> _EXCERPTED RECORDS_:
◇ ◇ ◇ ◇ ◇

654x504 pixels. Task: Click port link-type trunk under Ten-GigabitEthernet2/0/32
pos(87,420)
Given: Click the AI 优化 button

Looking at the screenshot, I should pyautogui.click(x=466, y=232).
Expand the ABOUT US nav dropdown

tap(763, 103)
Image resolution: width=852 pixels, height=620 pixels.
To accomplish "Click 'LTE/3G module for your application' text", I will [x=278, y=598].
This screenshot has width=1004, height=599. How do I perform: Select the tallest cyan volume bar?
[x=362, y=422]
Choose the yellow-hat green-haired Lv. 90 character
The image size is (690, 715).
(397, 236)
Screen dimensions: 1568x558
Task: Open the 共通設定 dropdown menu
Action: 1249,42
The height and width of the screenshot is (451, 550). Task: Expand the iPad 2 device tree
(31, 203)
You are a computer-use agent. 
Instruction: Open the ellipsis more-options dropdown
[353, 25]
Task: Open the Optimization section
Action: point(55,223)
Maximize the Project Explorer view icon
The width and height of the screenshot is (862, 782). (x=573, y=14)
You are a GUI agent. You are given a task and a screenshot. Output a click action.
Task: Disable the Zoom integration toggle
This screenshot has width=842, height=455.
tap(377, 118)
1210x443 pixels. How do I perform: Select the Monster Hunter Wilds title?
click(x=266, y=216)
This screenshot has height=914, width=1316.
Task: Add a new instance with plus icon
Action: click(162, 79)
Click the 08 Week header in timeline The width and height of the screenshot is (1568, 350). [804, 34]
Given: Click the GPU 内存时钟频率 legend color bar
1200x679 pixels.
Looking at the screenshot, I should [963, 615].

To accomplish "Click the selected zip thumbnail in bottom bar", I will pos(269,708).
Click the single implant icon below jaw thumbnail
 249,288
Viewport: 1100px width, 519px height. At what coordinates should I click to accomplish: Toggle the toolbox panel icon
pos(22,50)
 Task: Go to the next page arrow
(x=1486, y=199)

◇ ◇ ◇ ◇ ◇

> _AIM OF THE EXERCISE_: Filter the records down to the lines containing the word "will", and copy those.

> _YOUR RESPONSE_:
To accomplish "Click 'LTE/3G module for your application' text", I will [x=278, y=598].
To accomplish "Click the selected zip thumbnail in bottom bar", I will pos(269,708).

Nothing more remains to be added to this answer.